When people hurt my kids, I get angry.
I remember the first time my daughter, Mia, experienced a racial reaction. Living in Johnson Co, Sarah and I often experience stares and receive inappropriate questions from complete strangers, but the first time I recall Mia experiencing anything racially motivated, she was 5 years old. I had taken her camping at Clifty Falls State Park in southern Indiana where we chose a camp site directly across from the playground. Swarming with children and their parents, the playground caught Mia’s eye immediately, and I told her she could go play after we set up camp.
For a 5-year-old, Mia got to work surprisingly quickly, helping me unpack our vehicle. Mia was anxious and I was almost done setting up the tent when I finally told her that she had done enough and could go play while I finished up. Mia loves to make friends… so imagine my horror as I watched her happily bounce into the playground while all the other children bounced out, swept up by cautious parents who suddenly felt the need to return to their camp sites, despite their children’s protests to leaving. In less than two minutes of going down the slide, Mia found herself alone and looking around for a friend.
Quickly walking over to her, I felt my face getting red and my anger rising in my chest as I watched a look of confusion form on my daughter’s face, wondering where the other children had hurried off to. But, for her sake, I tried to shake it off. I just smiled at her… thankful she was too young to assign any racial motivation to her current situation. After a few minutes of pushing her on the swings, parents with their children returned to the playground. With my (obviously white) presence, the mood shifted and Mia as I both received warm smiles from parents who were now curious about Mia. “God bless you” one lady said… “Is she adopted?”

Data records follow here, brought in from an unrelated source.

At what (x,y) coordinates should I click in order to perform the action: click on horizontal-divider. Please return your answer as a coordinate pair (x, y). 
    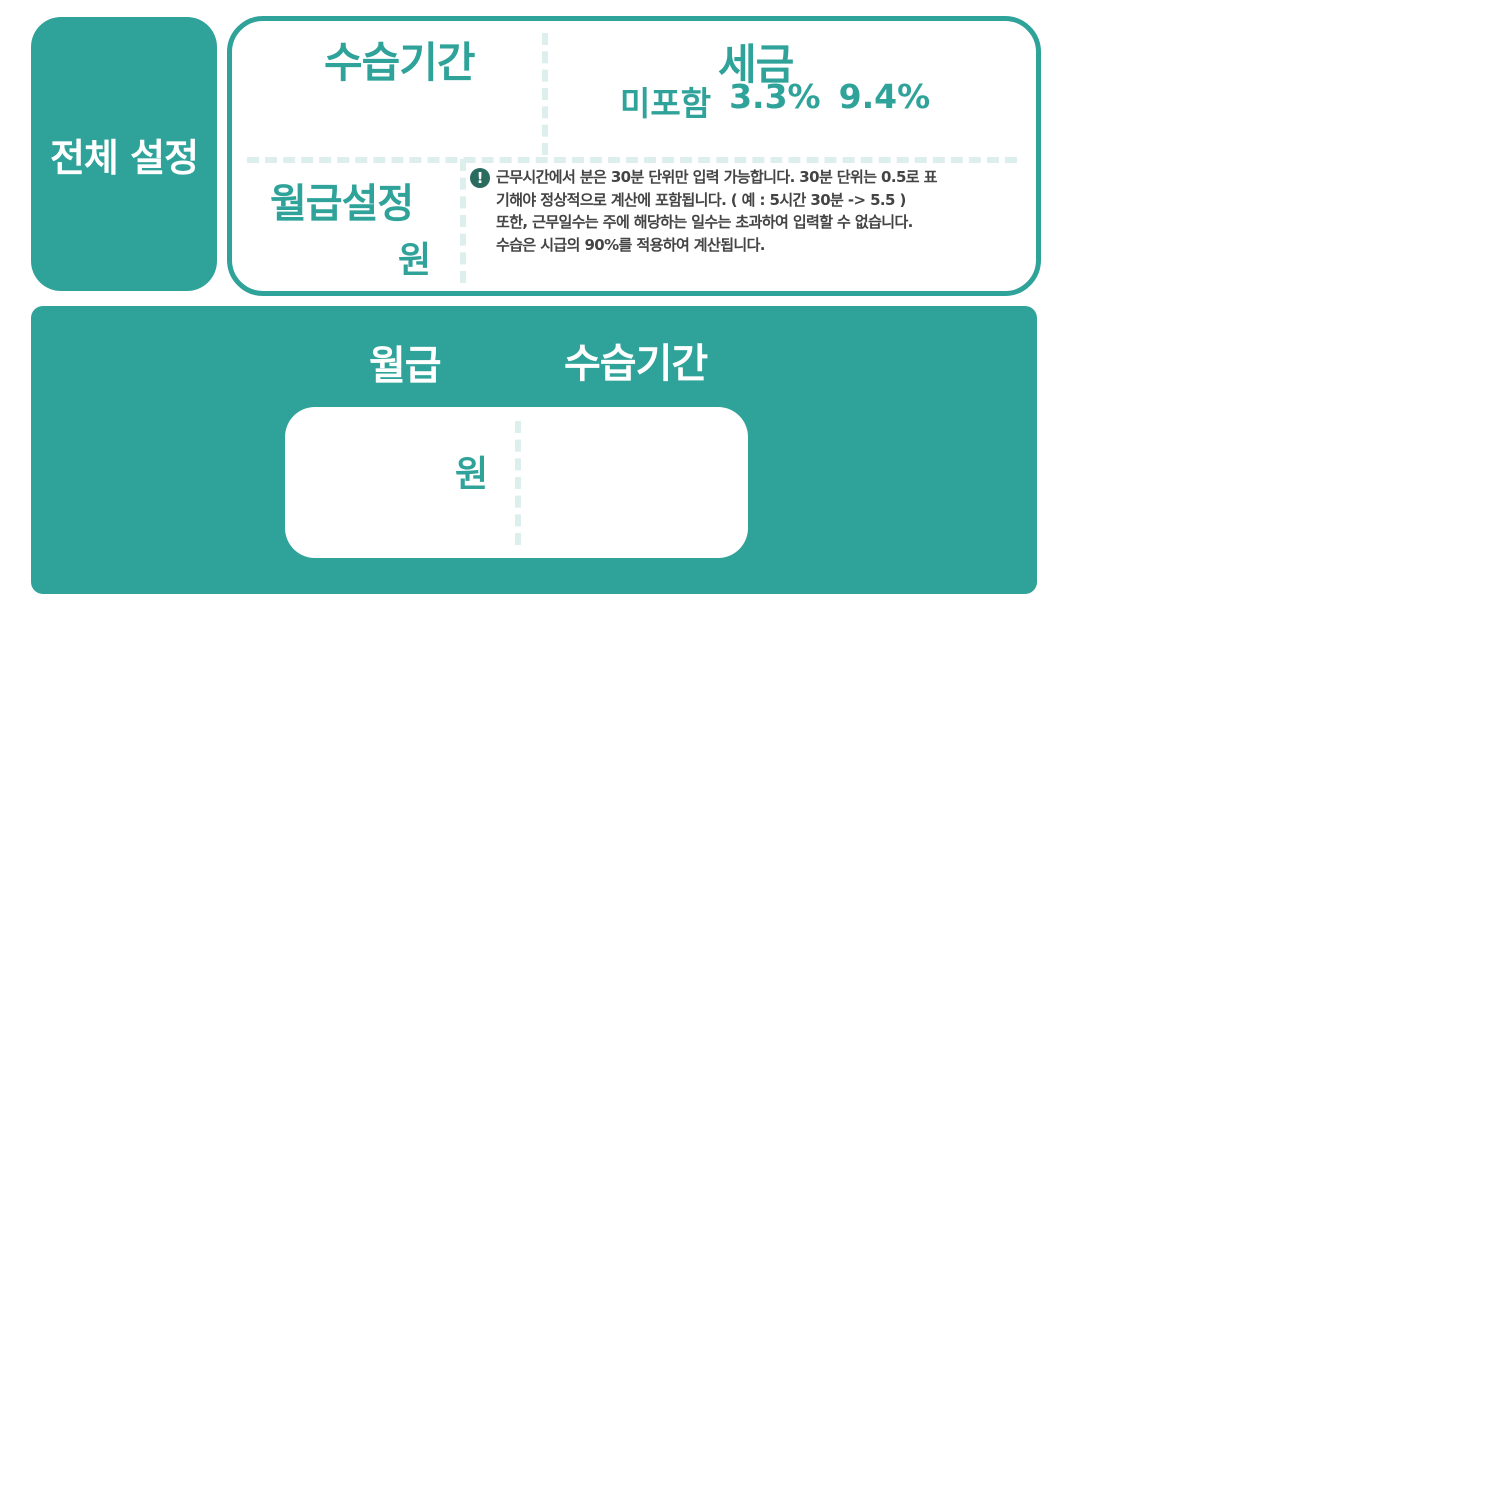
    Looking at the image, I should click on (632, 160). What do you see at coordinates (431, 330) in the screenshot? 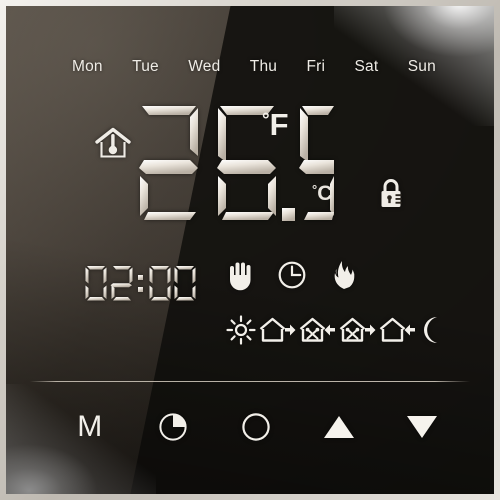
I see `period-sleep-icon` at bounding box center [431, 330].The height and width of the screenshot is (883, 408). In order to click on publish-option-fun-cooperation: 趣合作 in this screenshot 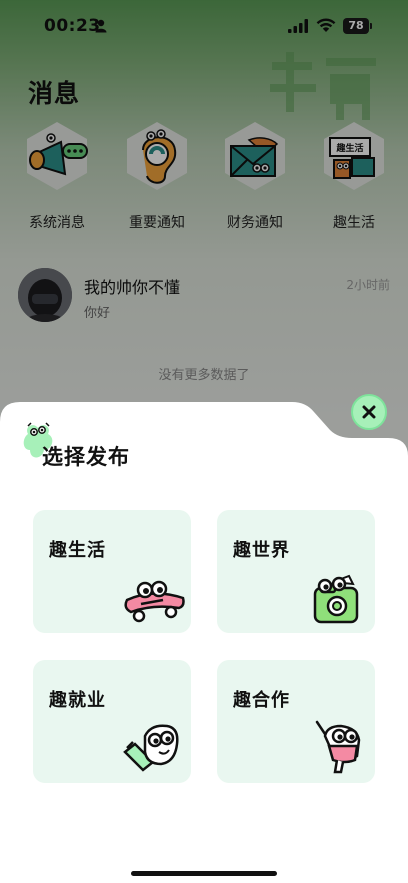, I will do `click(296, 722)`.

According to the nightly news, this has been a hard week for our country. Once again the nation responds in all kinds of ways as we see racial injustice on our devices and through our television screens. We are disgusted as we listen to Amy Cooper blatantly use her race and gender to accuse Christian Cooper (an African American birdwatcher) of “threatening her life” as he simply asked her to put her dog on a leash. We are horrified to watch a police officer crush the life out of George Floyd for a full 10 minutes, a black man who was face-down, handcuffed, and begging for air until he lost consciousness and died. According to the nightly news it’s been a hard week for our country. But the truth is, it’s ALWAYS been hard in this country for people of color. People of color in America have ALWAYS been seen as 2nd class citizens and there’s no easy way to fix it because there is no way to legislate the heart. People see what they want to see or what they’ve been trained to see. Laws can be put in place (and they should be), affirmative action practices required (and they should be), racial education implemented (and it should be), and body cameras be made mandatory (and they should be). But until our hearts change and each of us legitimately values others, will anything really change?
The apostle Paul tells us in Philippians 2:3 to “Do nothing out of selfish ambition or vain conceit, but in humility count others as more significant than yourselves.” I pray we begin seeing our neighbors this way. I pray we begin seeing people of color this way! And I pray this week that each of us will examine our hearts carefully before we excuse violence done to others in the name of justice or too quickly condemn the reaction of a people long oppressed. Let us consider our own children and how angry we become when they’ve been hurt by others. Let our love be genuine, and let us first listen to understand before we respond, so that no other child in this country may be judged, avoided, discriminated against, or snubbed simply for the color of her skin.